▶ _Quoted passage_
·····

When a path accesses a shared resource (e.g. a data cache bank), the arbitration logic gives access to an arbitrary *leader* thread of the path. All other threads of the path then check whether they can share the resource access with the leader (e.g. same cache block). Threads that do are considered as *followers* and also participate in the access. When at least one thread of the path is neither leader nor follower, the path is split in two paths. A path containing the leader and followers advances to the next instruction. Another path containing the other threads keeps the same PC to have the instruction eventually replayed. This partial replay mechanism guarantees global forward progress, as each access serves at least the leader thread.

**PC-based commit.** Program counters are used to track the progress of threads in paths. By relying on per-thread architectural PCs, the partial instruction replay mechanism is interruptible and has no atomicity requirement. Indeed, the architectural state of each thread stays consistent at all times, as the programming model does not enforce any order between instructions of different threads. This avoids the challenges of implementing precise exceptions in traditional vector processing [17].

# 3.2 The Simty pipeline

Simty is build around a 10-stage, single-issue, in-order pipeline as shown on Figure 1. We briefly describe each stage.

**Fetch steering** selects one warp and looks up the speculative CPC of its active path in a table indexed by the warp identifier. Warp scheduling currently follows a round-robin order. The speculative CPC is then updated to the predicted address of the next instruction. Currently, the prediction logic merely increments the CPC, though any actual branch predictor may be used instead.

**Instruction Fetch/Predecode** fetches an instruction word from the instruction cache or dedicated memory. A first predecode stage checks which operands reference registers. The RISC-V encoding enables a straightforward predecode logic to collect all the data that scoreboarding logic needs to track register dependencies between instructions. The predecoded instruction is placed in an instruction buffer containing one entry per warp.

**Scheduler** issues instructions when their operands are ready. A qualification step selects warps whose next instruction is ready



Figure 1: Simty pipeline.

to be executed. It considers both instruction dependencies and execution resource availability: bank conflicts in the register file are proactively avoided at this stage. A selection step then picks one of the ready warps marked by the qualification step. The current scheduling policy is loose round-robin: the first ready warp starting from the round-robin warp is selected. Other policies like pseudorandom scheduling are possible to avoid systematic conflicts in memory accesses.

Register File. Operand collection logic reads instruction operands from the register file (RF) during two pipeline stages. Each SIMD lane has its own RF. Each of these RFs is further partitioned into two banks based on the warp identifier. One bank handles warps of even ID, and the other bank handles warps of odd ID, an organization referred to as "thin" allocation [21]. Each bank has a single read port and a single write port.

- For instructions that take two source register operands, registers are read serially from the same bank over two cycles. To avoid conflicts, the next instruction has to belong to a warp whose registers are in the other RF bank. This constraint is enforced by the scheduler stage.
- For instructions that take a single source register operand, both banks are available to the next instruction.

·····

Dataset entries
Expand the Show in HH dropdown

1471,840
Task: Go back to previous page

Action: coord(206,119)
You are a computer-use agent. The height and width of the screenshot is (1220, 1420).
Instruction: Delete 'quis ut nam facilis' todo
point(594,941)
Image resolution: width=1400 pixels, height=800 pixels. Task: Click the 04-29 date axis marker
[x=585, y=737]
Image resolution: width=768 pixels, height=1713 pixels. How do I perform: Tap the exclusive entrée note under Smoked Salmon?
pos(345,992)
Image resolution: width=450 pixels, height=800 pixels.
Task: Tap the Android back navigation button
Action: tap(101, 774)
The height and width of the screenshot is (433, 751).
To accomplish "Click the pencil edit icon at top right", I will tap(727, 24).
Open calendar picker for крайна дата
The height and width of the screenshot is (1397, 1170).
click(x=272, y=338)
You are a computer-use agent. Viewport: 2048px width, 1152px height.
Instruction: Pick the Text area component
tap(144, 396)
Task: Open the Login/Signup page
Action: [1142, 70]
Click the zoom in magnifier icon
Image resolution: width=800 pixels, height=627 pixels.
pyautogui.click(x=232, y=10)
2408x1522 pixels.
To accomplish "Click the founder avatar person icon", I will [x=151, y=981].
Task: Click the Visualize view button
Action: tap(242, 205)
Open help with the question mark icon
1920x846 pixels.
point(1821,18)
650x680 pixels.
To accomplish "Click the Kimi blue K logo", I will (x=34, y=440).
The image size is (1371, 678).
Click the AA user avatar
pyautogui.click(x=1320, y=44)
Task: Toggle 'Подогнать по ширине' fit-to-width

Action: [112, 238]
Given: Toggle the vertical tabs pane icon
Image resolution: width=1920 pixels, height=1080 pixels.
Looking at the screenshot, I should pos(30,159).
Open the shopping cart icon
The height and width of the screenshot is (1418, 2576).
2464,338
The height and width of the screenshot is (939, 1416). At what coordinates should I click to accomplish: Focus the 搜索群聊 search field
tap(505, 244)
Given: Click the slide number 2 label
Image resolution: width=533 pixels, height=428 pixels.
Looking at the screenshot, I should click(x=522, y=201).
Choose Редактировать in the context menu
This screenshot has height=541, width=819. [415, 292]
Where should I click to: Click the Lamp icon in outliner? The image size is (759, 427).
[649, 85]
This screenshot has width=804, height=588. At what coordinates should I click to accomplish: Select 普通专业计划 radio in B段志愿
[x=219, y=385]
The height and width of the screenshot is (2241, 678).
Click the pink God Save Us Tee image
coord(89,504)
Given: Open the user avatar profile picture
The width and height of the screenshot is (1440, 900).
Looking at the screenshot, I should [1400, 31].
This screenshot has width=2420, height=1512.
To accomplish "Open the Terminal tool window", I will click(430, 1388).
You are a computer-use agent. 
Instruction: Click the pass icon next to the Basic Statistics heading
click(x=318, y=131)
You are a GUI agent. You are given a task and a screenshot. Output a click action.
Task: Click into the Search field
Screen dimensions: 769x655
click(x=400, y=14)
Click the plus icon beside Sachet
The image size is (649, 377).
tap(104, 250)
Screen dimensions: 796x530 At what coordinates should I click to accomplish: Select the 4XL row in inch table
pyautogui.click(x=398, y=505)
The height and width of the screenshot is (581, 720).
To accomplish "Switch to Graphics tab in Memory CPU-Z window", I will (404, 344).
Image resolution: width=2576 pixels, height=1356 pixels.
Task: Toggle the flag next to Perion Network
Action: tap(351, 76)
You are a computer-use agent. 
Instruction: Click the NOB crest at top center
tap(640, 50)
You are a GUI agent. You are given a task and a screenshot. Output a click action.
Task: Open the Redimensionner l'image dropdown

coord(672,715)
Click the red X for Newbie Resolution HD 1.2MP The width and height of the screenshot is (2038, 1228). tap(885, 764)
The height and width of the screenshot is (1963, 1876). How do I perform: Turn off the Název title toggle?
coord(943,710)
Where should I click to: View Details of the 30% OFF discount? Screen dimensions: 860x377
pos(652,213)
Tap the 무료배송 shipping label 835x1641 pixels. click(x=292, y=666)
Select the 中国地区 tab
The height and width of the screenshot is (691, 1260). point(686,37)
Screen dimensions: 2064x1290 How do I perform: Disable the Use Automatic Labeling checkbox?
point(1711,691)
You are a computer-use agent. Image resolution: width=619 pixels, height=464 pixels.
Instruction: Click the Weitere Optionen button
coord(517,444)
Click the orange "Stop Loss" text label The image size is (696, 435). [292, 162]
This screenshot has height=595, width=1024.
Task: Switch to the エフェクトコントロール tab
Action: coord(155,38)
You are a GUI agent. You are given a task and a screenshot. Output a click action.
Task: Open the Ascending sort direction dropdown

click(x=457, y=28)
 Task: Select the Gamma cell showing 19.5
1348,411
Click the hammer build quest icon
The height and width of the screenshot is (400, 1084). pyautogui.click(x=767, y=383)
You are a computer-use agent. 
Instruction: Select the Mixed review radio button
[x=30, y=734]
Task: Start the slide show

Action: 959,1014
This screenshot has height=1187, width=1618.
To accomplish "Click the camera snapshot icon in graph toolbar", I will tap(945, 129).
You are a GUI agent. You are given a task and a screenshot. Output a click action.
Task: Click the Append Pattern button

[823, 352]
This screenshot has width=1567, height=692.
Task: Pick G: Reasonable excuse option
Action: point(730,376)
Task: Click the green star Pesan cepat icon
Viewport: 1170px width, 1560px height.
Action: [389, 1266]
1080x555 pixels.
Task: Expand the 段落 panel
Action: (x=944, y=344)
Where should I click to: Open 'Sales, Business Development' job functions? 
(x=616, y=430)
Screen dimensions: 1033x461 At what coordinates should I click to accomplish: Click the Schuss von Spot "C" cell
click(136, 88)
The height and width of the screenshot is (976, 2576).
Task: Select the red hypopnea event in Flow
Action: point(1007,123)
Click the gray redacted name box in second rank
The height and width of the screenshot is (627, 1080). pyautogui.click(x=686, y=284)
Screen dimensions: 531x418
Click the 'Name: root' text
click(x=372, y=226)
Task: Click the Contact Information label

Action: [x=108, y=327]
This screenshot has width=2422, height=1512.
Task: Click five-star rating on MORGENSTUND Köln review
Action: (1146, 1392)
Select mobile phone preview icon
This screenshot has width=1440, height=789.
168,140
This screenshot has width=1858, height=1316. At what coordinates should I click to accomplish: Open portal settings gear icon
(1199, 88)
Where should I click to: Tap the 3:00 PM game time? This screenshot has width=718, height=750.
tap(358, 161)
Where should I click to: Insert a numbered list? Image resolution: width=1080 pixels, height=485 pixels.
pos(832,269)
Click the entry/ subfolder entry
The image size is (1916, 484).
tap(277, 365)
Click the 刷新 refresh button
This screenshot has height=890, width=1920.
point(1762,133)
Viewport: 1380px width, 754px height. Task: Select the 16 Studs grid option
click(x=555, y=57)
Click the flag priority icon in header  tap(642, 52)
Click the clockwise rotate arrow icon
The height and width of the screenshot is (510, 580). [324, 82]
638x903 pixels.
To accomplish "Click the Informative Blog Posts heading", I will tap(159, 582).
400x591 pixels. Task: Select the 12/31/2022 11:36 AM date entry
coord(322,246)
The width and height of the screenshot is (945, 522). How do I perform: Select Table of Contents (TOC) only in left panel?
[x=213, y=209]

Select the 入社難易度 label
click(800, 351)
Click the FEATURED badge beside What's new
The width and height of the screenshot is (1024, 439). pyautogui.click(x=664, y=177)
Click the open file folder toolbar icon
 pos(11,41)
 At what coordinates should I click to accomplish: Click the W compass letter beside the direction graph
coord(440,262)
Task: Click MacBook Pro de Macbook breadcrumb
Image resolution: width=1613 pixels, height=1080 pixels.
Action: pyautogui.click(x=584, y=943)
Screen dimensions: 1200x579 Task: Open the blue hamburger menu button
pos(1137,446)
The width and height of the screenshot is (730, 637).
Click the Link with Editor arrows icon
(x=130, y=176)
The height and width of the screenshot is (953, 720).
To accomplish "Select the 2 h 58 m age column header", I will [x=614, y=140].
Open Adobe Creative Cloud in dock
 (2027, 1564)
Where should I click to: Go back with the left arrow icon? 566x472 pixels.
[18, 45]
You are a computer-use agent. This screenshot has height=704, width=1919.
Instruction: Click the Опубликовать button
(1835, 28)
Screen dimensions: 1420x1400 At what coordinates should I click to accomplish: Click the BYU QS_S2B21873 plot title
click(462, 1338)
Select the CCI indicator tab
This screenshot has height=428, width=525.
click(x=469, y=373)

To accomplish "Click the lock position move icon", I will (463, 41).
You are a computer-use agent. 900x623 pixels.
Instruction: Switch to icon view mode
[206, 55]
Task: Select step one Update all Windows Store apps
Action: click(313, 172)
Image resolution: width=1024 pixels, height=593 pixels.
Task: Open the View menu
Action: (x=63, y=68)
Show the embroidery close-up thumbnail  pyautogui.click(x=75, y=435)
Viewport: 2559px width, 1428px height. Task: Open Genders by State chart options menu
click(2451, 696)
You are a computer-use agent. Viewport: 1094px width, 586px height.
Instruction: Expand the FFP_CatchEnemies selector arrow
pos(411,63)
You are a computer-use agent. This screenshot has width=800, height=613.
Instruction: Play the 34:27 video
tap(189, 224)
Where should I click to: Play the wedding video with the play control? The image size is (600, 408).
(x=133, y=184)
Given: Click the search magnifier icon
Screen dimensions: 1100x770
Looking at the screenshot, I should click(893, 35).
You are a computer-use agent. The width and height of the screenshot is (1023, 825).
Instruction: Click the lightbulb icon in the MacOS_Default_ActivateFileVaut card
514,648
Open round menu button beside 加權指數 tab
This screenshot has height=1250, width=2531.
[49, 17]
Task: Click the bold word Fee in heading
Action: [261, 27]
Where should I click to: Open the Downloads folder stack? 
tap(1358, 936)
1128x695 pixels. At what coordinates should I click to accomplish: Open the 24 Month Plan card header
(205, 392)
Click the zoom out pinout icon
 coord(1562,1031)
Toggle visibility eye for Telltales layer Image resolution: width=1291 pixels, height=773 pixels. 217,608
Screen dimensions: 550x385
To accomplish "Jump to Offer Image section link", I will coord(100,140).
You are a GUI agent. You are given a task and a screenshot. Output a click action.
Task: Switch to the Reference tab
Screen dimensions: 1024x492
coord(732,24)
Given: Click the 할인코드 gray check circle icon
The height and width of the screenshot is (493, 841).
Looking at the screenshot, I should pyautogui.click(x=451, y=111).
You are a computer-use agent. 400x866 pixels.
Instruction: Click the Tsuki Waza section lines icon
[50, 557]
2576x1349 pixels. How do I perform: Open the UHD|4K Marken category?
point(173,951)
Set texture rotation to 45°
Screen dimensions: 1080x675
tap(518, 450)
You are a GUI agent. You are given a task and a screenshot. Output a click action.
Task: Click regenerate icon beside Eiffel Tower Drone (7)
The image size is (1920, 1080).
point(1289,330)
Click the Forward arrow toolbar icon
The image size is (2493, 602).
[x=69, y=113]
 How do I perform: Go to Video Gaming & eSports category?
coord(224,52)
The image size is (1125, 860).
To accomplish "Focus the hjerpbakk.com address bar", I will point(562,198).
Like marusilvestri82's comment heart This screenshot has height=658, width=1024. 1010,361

·····

▶ _Work required_
According to the Simty pipeline excerpt, why does the partial replay mechanism guarantee global forward progress? Answer in one to three sentences. The listing has no connection to the Simty pipeline excerpt.

▶ _Task output_
Each access to a shared resource serves at least the leader thread of the path. The path containing the leader and its followers therefore always advances to the next instruction. Only the remaining threads keep the same PC and have the instruction replayed later.